With the company now promising fiber to the home across its entire footprint, one of the biggest impacts will be on Verizon -- a company that has frozen most of its fixed-line upgrades to focus on wireless and getting into the ad industry (its acquisitions of AOL and Yahoo).
Speaking to the Wall Street Journal, Verizon tried to downplay the impact Altice's plans will have on the company's bottom line.
“A fiber-to-the-home network? What a novel idea. I guess that’s why we started building ours back in 2003 and it’s now available to nearly 14 million homes and businesses,” a Verizon spokesman said.

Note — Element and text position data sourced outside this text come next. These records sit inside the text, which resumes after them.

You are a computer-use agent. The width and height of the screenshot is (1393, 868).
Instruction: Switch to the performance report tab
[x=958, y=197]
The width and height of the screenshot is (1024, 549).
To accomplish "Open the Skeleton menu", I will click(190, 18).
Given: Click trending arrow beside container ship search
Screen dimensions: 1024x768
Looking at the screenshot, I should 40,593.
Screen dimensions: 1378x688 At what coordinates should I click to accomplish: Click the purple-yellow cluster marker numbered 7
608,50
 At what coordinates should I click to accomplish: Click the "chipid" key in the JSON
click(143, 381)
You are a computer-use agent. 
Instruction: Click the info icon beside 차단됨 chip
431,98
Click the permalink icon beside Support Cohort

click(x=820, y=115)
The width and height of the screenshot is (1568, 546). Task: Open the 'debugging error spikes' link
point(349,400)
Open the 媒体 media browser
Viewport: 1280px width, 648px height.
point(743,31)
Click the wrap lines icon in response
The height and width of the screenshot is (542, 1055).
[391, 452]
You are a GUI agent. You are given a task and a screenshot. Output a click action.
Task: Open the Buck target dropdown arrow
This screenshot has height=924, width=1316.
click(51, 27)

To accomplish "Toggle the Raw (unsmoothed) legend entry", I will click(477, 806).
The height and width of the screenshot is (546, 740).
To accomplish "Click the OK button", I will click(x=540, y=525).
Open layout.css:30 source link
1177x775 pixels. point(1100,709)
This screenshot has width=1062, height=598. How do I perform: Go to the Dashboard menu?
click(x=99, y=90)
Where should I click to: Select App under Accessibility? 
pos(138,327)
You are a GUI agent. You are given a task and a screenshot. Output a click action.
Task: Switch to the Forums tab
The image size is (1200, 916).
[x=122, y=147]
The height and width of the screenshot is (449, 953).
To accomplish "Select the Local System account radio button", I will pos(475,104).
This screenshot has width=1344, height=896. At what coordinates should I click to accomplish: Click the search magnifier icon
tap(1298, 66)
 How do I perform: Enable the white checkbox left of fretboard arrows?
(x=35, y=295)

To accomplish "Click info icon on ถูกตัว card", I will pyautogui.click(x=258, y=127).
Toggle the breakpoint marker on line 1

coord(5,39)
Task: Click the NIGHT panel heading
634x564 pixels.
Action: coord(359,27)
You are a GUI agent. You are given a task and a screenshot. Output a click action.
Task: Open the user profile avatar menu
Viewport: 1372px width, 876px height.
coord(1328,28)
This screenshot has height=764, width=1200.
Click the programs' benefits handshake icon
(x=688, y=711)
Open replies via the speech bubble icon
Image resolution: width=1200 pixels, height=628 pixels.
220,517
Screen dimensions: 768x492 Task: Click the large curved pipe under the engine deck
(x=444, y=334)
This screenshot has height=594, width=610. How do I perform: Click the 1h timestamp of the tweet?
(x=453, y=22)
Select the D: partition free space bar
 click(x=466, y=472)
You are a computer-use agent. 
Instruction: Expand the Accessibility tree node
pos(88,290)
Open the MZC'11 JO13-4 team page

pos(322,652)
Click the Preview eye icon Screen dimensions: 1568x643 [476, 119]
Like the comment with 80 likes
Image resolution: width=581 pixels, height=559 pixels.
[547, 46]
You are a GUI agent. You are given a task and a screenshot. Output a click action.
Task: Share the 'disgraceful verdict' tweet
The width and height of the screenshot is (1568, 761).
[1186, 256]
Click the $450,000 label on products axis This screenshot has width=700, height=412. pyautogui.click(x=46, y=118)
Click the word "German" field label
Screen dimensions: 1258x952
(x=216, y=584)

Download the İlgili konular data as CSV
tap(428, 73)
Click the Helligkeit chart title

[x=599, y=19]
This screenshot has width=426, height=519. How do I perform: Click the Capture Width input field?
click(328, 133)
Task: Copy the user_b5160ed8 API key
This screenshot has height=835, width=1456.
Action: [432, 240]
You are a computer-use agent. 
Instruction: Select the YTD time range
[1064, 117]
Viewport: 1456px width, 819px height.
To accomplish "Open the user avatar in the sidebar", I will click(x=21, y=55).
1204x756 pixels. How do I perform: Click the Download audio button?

Again, though, Verizon has made it clear that the lion's share of its attention is fixed on either content or advertising, or 5G wireless. But Altice USA CEO Dexter Goei tells the Journal he doesn't believe that even 5G wireless will be able to match the speed and reliability of fiber optic broadband.
“We know that there will be applications and demand for further bandwidth going forward, whether that is in two, three, four or five years,” Mr. Goei said.
The Altice announcement will hopefully be good news for Verizon, Suddenlink and Cablevision customers alike, as it
may force Verizon to compete more seriously on price -- while prodding Verizon to bump its top available FiOS speeds from 500 Mbps to 1 Gbps.